G7 Nations Agree To End Support For Coal

Jun 29, 2021by Olivia - F&F

Following the G7 summit in Cornwall, UK — the world’s biggest democracies have agreed to end government support for coal-fired power by the end of this year! 

The nations that make up the Group of Seven (G7) — the United States, Britain, Canada, France, Germany, Italy and Japan — have formally recognised the need to phase out coal in order to limit global temperature rise to 1.5C above pre-industrial levels.

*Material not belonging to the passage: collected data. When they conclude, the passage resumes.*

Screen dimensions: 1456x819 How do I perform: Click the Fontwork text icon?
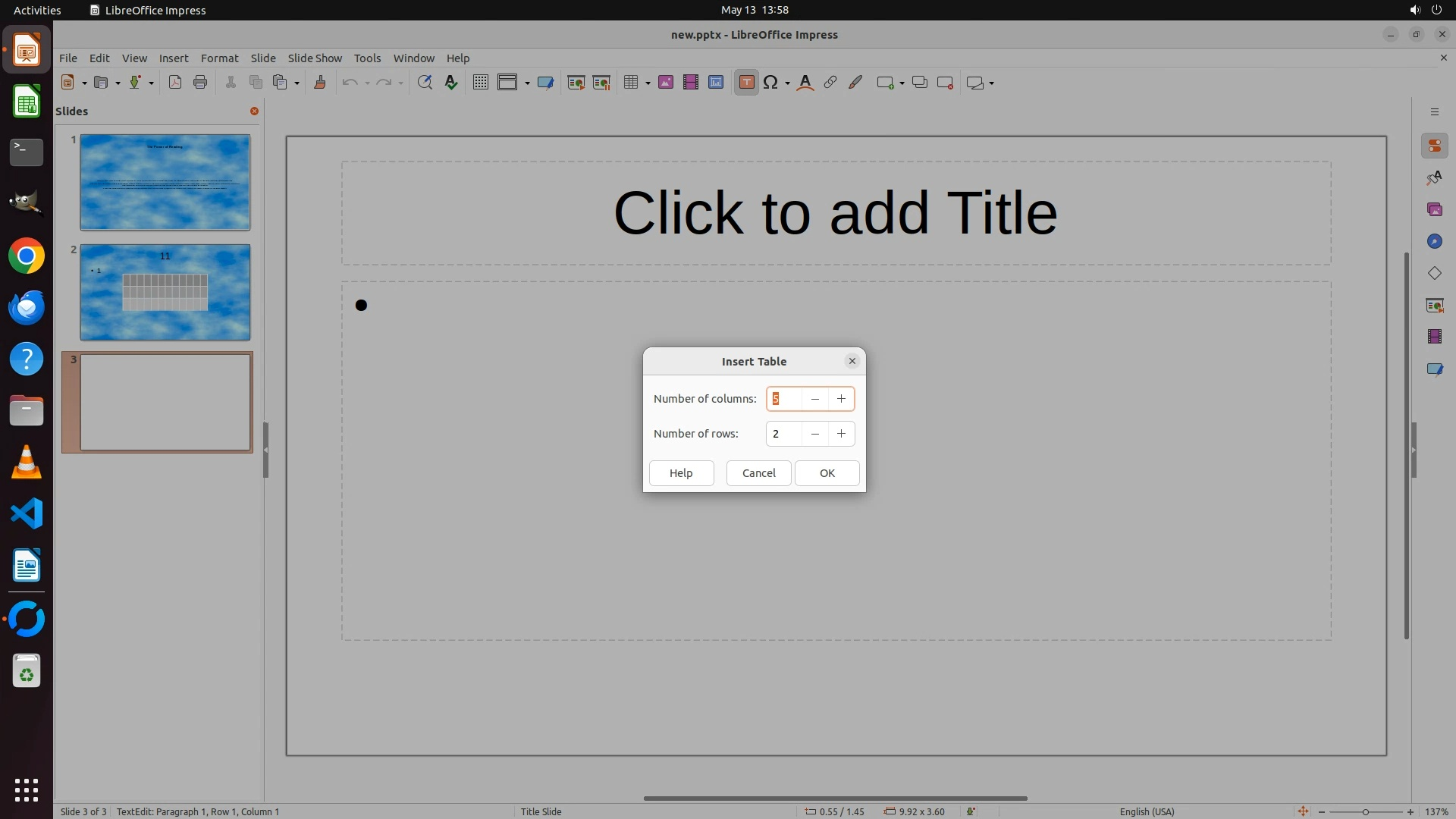click(x=805, y=83)
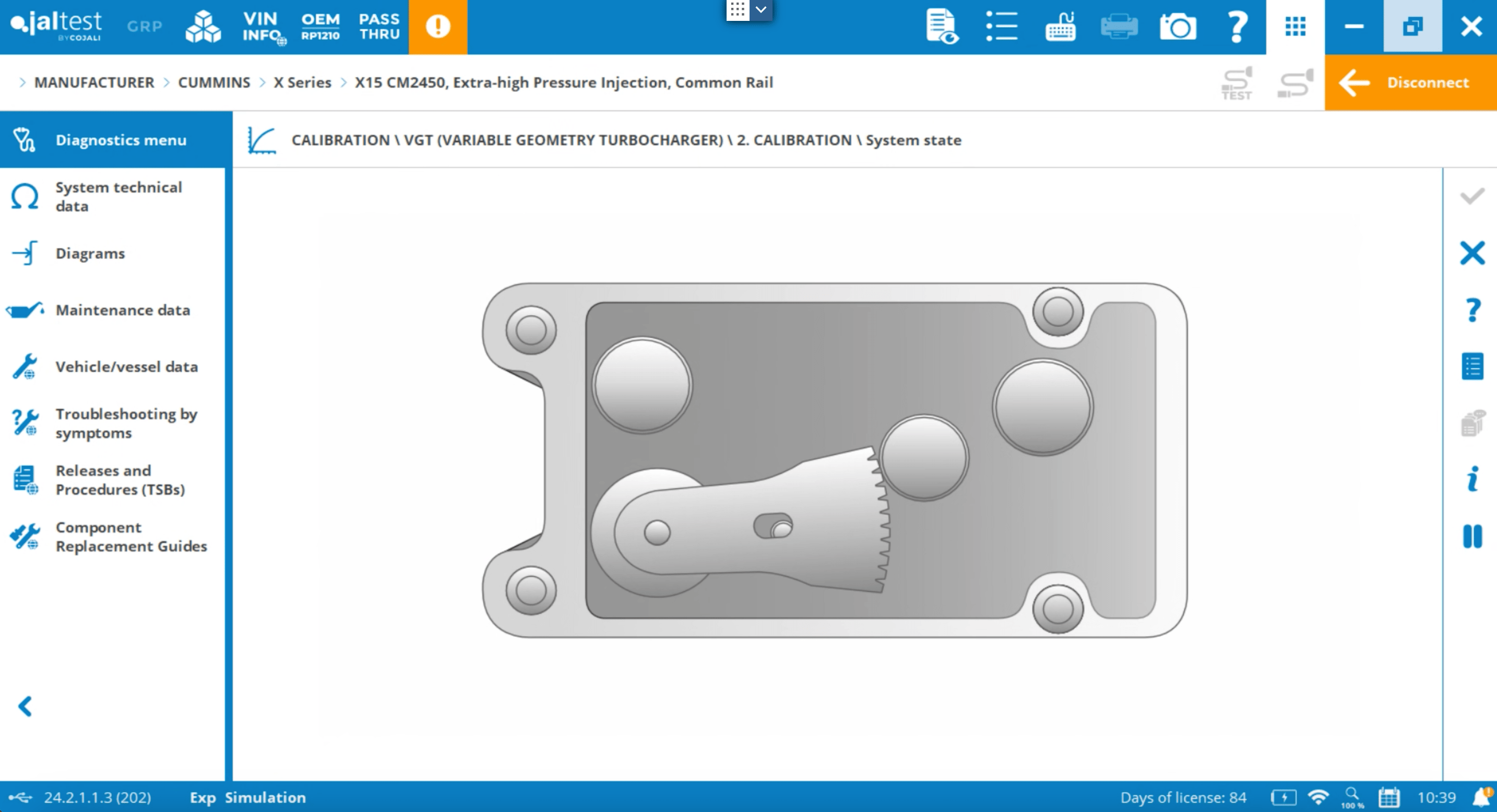Image resolution: width=1497 pixels, height=812 pixels.
Task: Open Pass Thru mode
Action: [x=379, y=27]
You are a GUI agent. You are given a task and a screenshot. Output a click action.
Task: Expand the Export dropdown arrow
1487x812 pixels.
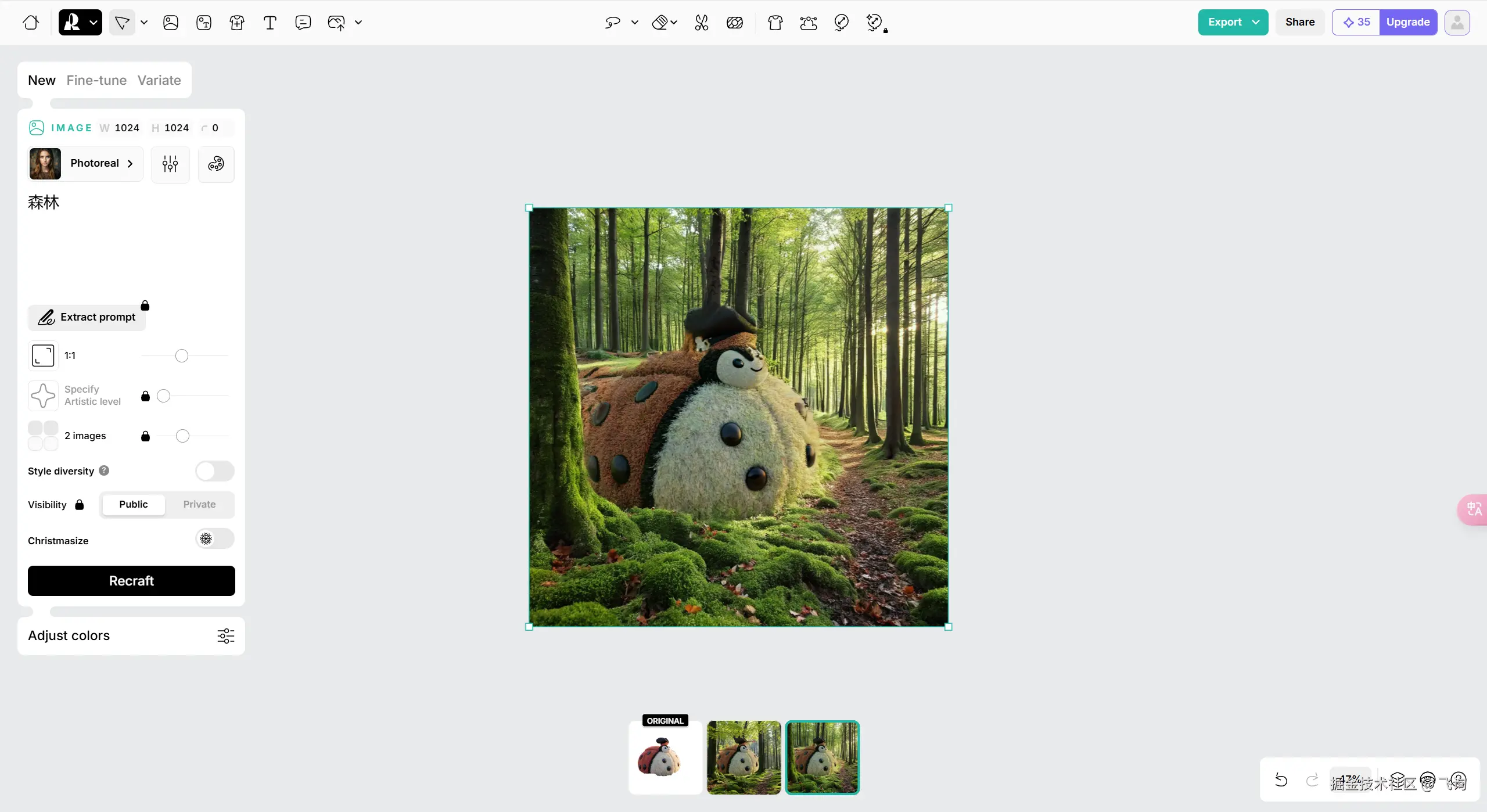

G7 Leaders In CornwallG7 Leaders In Cornwall

The 2021 G7 Summit

The G7 summit — held in Cornwall, UK on the 11th-13th June — involved important discussions surrounding coal-fired power and its role in our climate crisis. All G7 nations have formally agreed to pursue net-zero emissions by 2050, but now, each nation has agreed to accelerate the transition away from coal-fired power! 

"Coal power generation is the single biggest cause of greenhouse gas emissions. Continued global investment in unabated coal power generation is incompatible with keeping 1.5°C within reach," the G7 nations said in the official summit communique. “We stress that international investments in unabated coal must stop now, and we commit now to an end to new direct government support for unabated international thermal coal power generation by the end of 2021.” This is necessary for achieving global net-zero emissions by 2050!

G7 Leaders Cornwall 2021G7 Leaders Cornwall 2021

What Else Did The G7 Leaders Commit To?

Aside from pledging to end all government support for coal power, the G7 has agreed to accelerate progress on a number of other methods to achieve a “decarbonised economy”. 

"We will focus on accelerating progress on electrification and batteries, hydrogen, carbon capture, usage and storage, zero-emission aviation and shipping, and for those countries that opt to use it, nuclear power," as well as zero-emissions vehicle technologies, the communique document said.

The G7 has also pledged $100 billion to developing nations through to 2025 to help in the transition from coal-fired power to renewable energy. "G7 countries account for 20% of global carbon emissions, and we were clear this weekend that action has to start with us," UK Prime Minister Boris Johnson said at the conclusion of the conference.

David AttenboroughDavid Attenborough

Here’s What Sir David Attenborough Had To Say! 

The world’s favourite naturalist had some stern words for the G7 leaders; reminding them that the decisions made this decade — particularly by the most economically advanced nations — are “the most important in human history". "The question science forces us to address, specifically in 2021, is whether as a result of these intertwined facts we are on the verge of destabilising the entire planet?" Attenborough said.

Attenborough, speaking in a video message to the world leaders, emphasised that tackling climate change is as much of a political and communications challenge as it is a scientific and technological one. 

“We have the skills to address it in time. All we need is the global will to do so,” Attenborough concluded.

Scott MorrisonScott Morrison

Where Does This Leave Australia?

Australia, along with India and South Korea, were invited to the 2021 G7 summit in efforts to build the ‘D10’ (group of ten democracies)— along with the European Union

Let’s talk about the elephant in the room. Australia is the only country in the ‘D10’ without a target of net-zero emissions by 2050! In fact, Australia and Singapore are the only countries in the world without a firm net-zero target. Roughly 137 countries have pledged to become carbon neutral.

For a wealthy, progressive nation with plenty of potential to become a renewable energy superpower — it’s baffling as to why Australia hasn’t committed to a net-zero target yet! We cannot continue to fund coal, oil and gas projects while the rest of the world is working hard to achieve net-zero emissions by 2050.

It’s clear that if we want to mitigate the worst impacts of climate change, limit global warming to 1.5C above pre-industrial levels, and achieve net-zero global emissions by 2050 — we need to stop burning coal. The G7’s recognition of this need is a necessary step in the right direction!